■ TASK OBJECTIVE
In the critique of ArmA 3 below, what simple improvement is proposed for thunder?

■ SELECTION

- - -

ArmA 3 from a critical standpoint. Although ArmA 3 is a good game, with excellent graphical fidelity and unique characteristics not seen in many games, such as being able to command units yet it can be improved.

Environmental experience.

ArmA 3 has some details that are quite obvious when it comes to "destroying the immersion feel" for example the lightning in ArmA 3 and the thunder a simple improvement to the game would be to add thunder claps with a random loud-ness value set in a min-max sort of system and on the fly processed pitch. I would find ArmA 3 much more enjoyable if I am sitting on top of a hill with a sniper and a flash of lightning above me and then a loud bang, making me jump out of my seat. Would definitely add a "adrenaline" rush feel normally associated with high speed action games such as battlefield 4. Although after a while the "rush wears off" in those action games and becomes a rinse and repeat system.

Mission development and Editor Fidelity.

ArmA 3 has a very dynamic mission editor making missions very interesting but ArmA 3 lacks a certain "flow" by this I mean controlling events or cinematic experiences is a pure nightmare. From my own experience telling AI to go inside a building and wait there, they fail to do even the simplest tasks of cinematic experiences, such as a scene such as bohemias opening camera-scene where you are in the helicopter flying towards base.

ArmA 3 also lacks non-physical mission design tools. Such as "plan-design etc". You even have a blatantly obvious problem where if you place down a trigger set to activate on blufors presence the trigger has delay (search delay) where it attempts to check if the condition is true or false and proceed with the activation of the trigger. Additionally Synchronizing objects is a nightmare when you get into very complex mission design with synchronizing objects for activation or units it's a spider-web of mess. Much like what bohemia was suffering when they had their animation states diagram.

- - -

■ MATERIAL PROVIDED
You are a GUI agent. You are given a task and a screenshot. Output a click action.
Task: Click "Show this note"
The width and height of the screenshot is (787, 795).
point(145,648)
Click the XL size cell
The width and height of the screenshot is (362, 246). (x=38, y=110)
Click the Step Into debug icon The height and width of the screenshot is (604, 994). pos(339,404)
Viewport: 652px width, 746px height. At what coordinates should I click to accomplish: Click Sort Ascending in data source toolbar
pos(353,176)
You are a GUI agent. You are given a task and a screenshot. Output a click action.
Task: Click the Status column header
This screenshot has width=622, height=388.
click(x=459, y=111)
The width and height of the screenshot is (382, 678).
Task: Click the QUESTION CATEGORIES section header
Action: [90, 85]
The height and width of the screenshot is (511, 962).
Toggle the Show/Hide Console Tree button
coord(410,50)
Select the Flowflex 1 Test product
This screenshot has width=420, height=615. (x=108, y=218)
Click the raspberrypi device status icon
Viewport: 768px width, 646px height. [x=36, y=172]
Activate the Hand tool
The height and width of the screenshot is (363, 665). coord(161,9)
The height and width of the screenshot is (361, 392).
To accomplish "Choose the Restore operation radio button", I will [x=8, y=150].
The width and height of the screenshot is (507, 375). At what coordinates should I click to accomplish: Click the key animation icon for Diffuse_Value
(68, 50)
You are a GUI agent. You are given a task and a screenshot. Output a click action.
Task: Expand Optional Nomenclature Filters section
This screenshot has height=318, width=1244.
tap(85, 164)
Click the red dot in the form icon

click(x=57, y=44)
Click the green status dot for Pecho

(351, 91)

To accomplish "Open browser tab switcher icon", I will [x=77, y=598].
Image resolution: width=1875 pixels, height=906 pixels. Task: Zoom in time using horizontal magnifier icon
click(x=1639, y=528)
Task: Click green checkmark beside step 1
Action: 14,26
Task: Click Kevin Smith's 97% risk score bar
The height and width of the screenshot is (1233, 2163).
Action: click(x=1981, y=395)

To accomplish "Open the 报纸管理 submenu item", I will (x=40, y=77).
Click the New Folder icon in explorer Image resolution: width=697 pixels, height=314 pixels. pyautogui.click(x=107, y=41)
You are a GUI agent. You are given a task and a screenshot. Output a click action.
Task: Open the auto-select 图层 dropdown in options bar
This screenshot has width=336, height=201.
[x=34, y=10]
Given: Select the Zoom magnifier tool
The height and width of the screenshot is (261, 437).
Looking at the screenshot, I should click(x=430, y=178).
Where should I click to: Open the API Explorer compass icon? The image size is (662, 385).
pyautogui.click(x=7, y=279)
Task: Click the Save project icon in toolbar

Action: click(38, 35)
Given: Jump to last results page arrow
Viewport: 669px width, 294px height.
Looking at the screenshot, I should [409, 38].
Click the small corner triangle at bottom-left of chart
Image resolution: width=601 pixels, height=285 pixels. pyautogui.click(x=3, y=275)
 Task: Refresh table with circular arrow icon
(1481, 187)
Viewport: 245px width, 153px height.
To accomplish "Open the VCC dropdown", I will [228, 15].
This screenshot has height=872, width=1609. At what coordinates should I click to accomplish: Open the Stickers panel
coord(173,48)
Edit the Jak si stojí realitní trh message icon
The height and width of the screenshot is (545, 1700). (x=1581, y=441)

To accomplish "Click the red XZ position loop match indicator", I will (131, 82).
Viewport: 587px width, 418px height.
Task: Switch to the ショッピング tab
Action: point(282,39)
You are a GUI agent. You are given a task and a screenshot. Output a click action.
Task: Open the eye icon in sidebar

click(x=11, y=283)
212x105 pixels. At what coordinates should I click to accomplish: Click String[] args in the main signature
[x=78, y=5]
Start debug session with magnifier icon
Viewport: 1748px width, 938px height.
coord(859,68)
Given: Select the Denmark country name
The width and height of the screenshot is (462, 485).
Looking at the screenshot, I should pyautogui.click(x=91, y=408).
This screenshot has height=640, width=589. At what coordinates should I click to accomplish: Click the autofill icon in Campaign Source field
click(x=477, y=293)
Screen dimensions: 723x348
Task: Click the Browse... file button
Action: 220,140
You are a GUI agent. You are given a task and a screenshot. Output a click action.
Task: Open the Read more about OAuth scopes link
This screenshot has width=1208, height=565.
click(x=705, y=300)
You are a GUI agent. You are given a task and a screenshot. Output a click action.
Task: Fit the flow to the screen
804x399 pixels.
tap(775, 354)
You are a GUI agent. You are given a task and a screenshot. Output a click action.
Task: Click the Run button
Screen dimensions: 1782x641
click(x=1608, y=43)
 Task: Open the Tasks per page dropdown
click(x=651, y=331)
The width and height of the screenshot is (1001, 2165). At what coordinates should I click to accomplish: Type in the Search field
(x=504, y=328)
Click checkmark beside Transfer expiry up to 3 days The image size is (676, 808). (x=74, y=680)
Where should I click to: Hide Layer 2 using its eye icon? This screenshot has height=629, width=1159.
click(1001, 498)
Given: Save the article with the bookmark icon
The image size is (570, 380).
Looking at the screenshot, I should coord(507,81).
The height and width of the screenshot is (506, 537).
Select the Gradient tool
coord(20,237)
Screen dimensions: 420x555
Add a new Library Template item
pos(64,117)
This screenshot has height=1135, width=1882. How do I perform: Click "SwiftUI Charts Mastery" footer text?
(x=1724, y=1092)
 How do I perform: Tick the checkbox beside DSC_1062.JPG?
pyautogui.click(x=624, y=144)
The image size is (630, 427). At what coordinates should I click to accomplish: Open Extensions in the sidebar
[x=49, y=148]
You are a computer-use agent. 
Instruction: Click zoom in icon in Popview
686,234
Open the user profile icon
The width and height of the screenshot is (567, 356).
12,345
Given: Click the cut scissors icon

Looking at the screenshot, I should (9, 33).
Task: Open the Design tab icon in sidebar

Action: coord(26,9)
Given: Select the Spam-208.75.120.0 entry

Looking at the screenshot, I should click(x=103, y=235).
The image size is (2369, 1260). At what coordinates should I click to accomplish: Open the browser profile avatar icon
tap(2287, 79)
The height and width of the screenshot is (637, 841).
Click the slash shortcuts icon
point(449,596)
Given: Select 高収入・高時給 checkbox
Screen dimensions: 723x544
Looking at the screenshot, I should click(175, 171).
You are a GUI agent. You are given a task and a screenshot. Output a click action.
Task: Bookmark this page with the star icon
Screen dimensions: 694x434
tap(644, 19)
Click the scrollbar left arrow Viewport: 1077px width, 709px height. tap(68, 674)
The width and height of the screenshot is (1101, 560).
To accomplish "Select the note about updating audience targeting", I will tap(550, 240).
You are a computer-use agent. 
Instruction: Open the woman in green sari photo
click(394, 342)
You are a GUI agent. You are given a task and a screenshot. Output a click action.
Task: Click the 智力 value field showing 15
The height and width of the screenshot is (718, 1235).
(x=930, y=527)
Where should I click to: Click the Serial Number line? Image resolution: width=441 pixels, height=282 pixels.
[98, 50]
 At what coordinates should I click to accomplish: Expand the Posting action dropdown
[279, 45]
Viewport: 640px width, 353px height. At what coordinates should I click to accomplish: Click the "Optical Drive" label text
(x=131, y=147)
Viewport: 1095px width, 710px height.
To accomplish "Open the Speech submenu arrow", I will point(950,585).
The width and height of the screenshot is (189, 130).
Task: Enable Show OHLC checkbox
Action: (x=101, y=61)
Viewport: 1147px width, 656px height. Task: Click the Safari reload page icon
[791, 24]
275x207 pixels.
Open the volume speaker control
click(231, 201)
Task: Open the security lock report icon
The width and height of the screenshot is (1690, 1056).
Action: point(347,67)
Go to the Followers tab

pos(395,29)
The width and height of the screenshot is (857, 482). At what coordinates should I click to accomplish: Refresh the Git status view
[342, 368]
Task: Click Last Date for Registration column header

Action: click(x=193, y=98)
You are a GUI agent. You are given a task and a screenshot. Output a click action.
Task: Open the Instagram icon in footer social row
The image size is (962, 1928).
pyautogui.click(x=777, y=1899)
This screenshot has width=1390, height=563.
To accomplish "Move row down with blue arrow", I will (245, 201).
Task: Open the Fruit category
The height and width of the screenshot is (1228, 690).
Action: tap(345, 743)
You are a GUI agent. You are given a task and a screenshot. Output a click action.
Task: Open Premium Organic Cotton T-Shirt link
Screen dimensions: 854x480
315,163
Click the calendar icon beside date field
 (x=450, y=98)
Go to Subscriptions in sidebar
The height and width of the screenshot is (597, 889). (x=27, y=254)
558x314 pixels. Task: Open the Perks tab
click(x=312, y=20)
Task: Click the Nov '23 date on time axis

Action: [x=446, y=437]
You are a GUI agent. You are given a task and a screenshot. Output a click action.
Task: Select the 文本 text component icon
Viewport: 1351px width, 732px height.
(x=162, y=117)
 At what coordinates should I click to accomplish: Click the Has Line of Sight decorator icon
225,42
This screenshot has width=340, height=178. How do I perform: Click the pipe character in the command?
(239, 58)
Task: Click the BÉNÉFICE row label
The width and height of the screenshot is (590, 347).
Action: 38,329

- - -

■ TASK RESPONSE
Adding thunder claps with a random loudness value set in a min-max system and pitch processed on the fly.